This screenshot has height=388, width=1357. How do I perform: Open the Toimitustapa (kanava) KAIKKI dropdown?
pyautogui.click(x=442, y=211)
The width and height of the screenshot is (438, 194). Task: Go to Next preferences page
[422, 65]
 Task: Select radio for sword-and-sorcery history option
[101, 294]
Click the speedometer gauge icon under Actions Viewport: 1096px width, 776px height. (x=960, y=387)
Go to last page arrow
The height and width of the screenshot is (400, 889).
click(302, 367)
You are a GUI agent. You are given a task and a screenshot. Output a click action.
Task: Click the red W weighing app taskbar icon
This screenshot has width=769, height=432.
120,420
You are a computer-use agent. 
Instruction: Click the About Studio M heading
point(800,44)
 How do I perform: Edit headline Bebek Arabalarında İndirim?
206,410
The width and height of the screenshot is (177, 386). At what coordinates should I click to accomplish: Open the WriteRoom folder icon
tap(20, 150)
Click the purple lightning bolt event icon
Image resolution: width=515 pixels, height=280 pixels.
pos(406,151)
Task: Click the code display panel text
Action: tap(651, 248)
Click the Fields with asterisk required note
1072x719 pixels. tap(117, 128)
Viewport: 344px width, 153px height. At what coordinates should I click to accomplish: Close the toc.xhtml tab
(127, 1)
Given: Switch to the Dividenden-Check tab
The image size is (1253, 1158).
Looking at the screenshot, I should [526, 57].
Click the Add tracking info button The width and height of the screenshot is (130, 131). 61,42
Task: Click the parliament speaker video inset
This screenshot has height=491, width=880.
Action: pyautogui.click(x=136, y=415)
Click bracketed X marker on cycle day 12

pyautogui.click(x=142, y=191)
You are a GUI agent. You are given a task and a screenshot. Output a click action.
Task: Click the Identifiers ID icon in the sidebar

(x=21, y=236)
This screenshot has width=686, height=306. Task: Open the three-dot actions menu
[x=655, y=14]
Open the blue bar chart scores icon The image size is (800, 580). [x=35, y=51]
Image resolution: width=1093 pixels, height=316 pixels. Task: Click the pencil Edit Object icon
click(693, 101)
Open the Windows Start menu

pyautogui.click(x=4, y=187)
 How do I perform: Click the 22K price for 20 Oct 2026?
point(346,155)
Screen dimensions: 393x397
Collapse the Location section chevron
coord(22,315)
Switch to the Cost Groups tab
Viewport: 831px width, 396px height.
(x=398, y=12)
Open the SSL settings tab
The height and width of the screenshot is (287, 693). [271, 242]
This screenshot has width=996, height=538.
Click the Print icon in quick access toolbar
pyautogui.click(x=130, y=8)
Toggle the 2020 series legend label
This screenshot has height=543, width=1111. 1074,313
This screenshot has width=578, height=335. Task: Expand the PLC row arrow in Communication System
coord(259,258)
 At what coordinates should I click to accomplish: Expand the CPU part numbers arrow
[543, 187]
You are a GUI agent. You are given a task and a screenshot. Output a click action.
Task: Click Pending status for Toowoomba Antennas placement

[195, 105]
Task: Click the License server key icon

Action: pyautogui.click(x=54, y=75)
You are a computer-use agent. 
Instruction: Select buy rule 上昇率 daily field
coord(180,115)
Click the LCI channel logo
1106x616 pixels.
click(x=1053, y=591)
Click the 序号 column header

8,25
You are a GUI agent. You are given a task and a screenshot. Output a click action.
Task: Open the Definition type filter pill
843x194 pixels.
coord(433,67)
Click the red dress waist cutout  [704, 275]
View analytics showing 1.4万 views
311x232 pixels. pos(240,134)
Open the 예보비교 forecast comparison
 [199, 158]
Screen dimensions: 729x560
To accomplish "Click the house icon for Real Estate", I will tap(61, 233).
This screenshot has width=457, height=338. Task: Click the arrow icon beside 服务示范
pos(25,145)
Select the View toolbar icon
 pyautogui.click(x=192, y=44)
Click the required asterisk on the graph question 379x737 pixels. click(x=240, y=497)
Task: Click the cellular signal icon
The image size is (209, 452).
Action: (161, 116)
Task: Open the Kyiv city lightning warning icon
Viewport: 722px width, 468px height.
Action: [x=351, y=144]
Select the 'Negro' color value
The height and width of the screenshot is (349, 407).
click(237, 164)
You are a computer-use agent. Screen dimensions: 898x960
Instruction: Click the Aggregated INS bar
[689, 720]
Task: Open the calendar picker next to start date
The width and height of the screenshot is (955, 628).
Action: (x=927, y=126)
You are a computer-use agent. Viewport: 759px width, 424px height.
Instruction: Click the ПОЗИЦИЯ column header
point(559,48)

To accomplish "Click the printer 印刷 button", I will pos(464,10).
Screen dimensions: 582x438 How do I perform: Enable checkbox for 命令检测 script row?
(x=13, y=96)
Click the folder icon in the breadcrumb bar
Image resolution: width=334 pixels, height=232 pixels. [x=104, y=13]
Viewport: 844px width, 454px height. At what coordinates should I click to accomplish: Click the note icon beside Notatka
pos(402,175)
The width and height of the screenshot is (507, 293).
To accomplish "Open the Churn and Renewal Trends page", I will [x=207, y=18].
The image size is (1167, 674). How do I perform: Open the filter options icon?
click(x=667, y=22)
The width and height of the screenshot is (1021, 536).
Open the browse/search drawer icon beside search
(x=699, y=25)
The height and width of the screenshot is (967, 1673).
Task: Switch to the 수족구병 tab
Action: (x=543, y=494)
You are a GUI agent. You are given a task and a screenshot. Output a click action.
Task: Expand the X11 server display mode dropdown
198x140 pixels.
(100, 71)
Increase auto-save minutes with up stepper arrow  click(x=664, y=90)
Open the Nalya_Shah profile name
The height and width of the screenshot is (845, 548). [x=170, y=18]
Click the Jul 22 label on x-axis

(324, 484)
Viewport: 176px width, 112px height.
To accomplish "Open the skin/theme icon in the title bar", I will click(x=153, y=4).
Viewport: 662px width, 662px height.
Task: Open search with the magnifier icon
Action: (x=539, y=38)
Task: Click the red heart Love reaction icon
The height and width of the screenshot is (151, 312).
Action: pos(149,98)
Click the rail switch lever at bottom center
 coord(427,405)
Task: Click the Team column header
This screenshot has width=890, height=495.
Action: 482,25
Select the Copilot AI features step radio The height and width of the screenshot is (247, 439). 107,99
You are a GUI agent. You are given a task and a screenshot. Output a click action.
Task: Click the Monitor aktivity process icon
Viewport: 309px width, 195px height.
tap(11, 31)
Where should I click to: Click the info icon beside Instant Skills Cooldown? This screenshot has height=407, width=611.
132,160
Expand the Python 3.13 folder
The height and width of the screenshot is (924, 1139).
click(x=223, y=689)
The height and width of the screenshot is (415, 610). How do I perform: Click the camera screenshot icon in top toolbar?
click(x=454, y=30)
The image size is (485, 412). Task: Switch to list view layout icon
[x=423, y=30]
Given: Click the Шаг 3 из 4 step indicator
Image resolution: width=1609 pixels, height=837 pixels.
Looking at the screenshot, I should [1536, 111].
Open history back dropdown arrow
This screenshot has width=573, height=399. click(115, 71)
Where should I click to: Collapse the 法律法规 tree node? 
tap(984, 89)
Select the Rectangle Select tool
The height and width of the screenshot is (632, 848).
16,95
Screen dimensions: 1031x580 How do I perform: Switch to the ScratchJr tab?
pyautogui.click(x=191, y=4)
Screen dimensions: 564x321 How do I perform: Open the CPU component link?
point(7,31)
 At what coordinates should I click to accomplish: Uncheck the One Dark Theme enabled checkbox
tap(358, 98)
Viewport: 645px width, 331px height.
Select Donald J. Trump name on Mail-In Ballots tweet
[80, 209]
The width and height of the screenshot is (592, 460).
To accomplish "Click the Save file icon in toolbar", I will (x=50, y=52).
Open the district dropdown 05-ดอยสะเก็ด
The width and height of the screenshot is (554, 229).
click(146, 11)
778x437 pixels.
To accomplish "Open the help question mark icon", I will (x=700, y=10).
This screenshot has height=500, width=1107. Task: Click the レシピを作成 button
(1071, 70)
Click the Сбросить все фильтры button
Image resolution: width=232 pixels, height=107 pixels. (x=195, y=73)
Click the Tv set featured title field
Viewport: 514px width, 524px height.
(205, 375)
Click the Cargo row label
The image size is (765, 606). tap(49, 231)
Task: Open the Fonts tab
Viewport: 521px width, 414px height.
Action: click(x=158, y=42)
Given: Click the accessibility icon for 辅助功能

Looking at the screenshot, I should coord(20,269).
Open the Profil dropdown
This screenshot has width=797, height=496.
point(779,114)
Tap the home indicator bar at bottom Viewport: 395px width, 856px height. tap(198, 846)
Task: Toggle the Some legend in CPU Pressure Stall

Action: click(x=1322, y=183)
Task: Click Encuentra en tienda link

----------

◆ **Problem to solve**: Report every line of the data in which "indicator" appears.

◆ **Task output**:
Given: Click the Шаг 3 из 4 step indicator
Tap the home indicator bar at bottom Viewport: 395px width, 856px height. tap(198, 846)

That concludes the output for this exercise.